TO BE DONE:
A. Sum up the forum thread in two sentences.
B. According to the forum thread, what is the current max session limit of each app server?
C. List every measure the forum thread compares between the issue period and the normal period, with both values.

DOCUMENT PASSAGE:

★ ★ ★ ★ ★ ★ ★

Re: Performance issue - high Free buff wait
Date: Sun, 17 Jan 2021 16:45:56 +0530
Message-ID: <CAEjw_fjPUF4aDipGNx38f5FRv3GQ=F26zR_4Hcquy8e1hi09Hg_at_mail.gmail.com>
Basically I have two doubts here,
As it seems for 15minutes period we are pushing the System beyond its
capacity. So considering we have 64 core CPU here , should we only allow
max 64 active session at any given point from application? And then
considering we have 4 app server we need to set max session limit to 16
from each app server?
Another doubt I had was if the dB writer response time of 100ms during
that issue period is the cause or the result of slowness? If it's the cause
can asynch IO setup for data file help improve situation here? Or by just
making row by row operations converted to batch will be enough ?
Regards
Pap
On Thu, 14 Jan 2021, 10:47 pm Pap, <oracle.developer35_at_gmail.com> wrote:
> Thank You very much.
>
> I sent a response but that bounced back. Sending it with attachment.
>
> The host CPU section for the issue period is as I have attached in the
> sheet . I am not seeing though if it's 100% utilized during those
> ~15minutes.
>
> From the application team we got to know we have ~4 app servers and each
> having a ~40 max session limit which means they can submit a total Max ~160
> session at any point in time. The number of sessions in the AWR showing
> ~1000 during the issue period vs ~950 during normal period. But as below,
> the sum of Avg active sessions is showing ~60 during issue period vs ~15
> during normal period. Does that mean we are saturating our ~64 cores. And
> thus we should rather ask the dev team to reduce the max session ,limit of
> the app server to 64 cores/4= ~16 Per app server. Is this the correct
> analogy? Note- Avg active session for both the period also i have mentioned
> in the attached sheet.
>
> Regarding ROLLBACKS, i see during the issue period its 16k vs the normal
> period its 15k but the transaction rollback is 7K vs 3k. And "rollback
> changes undo record applied" is ~21k vs ~6k. As i had doubt on the keep
> alive type rollback may be impacting , so i see "select 1 from dual" query
> in the AWR report for that duration and its showing ~845k execution in
> issue period vs ~736k in normal period. So from these it appears to be a
> significant amount was because of the keep alive type query rollback.

★ ★ ★ ★ ★ ★ ★

SUPPLIED DATA:
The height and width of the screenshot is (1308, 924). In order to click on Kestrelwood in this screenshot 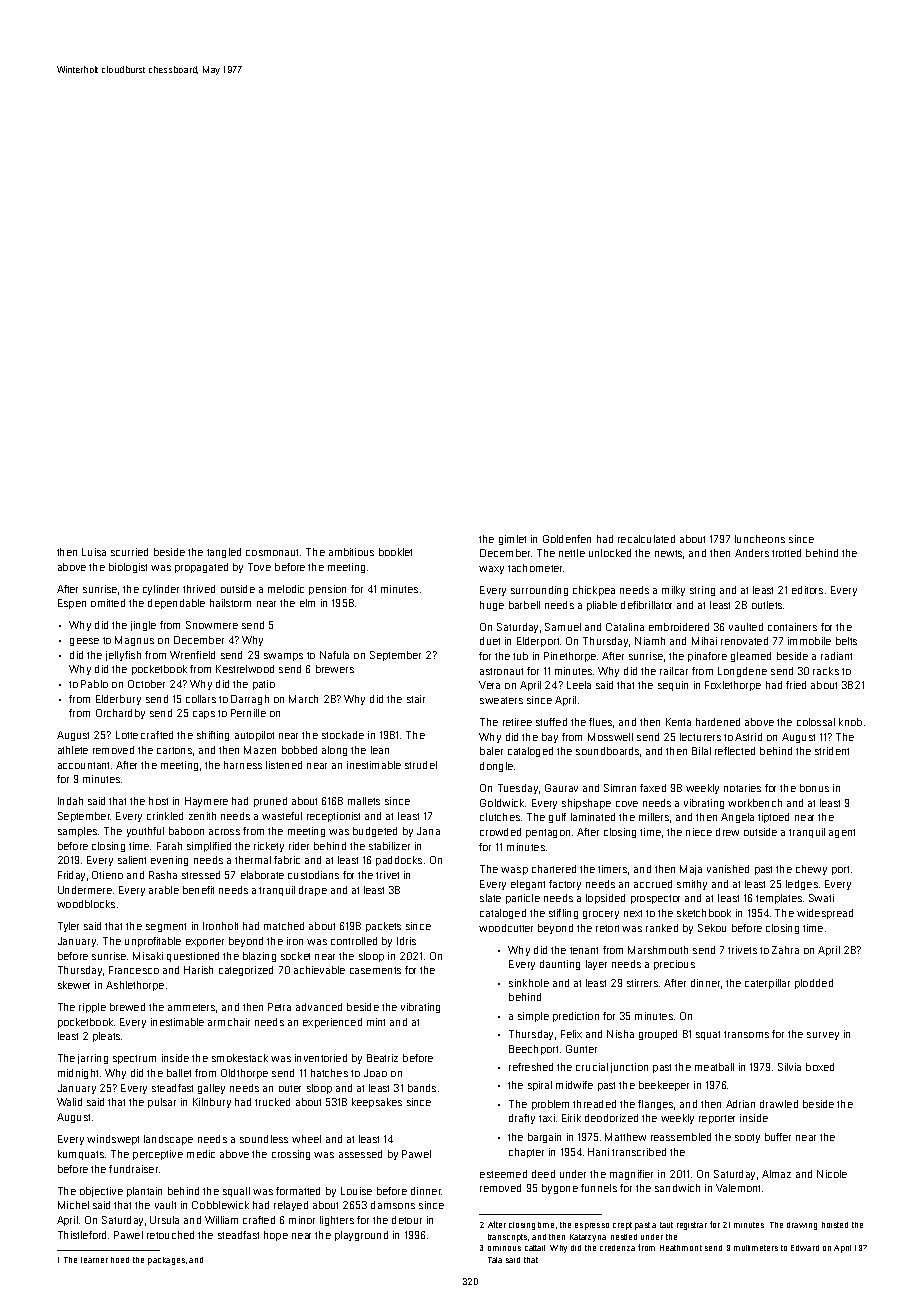, I will do `click(245, 669)`.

★ ★ ★ ★ ★ ★ ★

ANSWERS TO THE TASKS:
A. The poster asks whether, with 64 CPU cores and 4 app servers, active sessions should be capped at 64 in total or 16 per app server, since average active sessions reached about 60 during the roughly 15-minute issue period versus about 15 normally. The poster also asks whether the 100ms database writer response time was the cause or the result of the slowness, and reports that rollback counts and "select 1 from dual" executions were higher during the issue period.

B. About 40 sessions.

C.
- Number of sessions: ~1000 vs ~950
- Sum of average active sessions: ~60 vs ~15
- Rollbacks: 16k vs 15k
- Transaction rollback: 7K vs 3k
- "rollback changes undo record applied": ~21k vs ~6k
- "select 1 from dual" executions: ~845k vs ~736k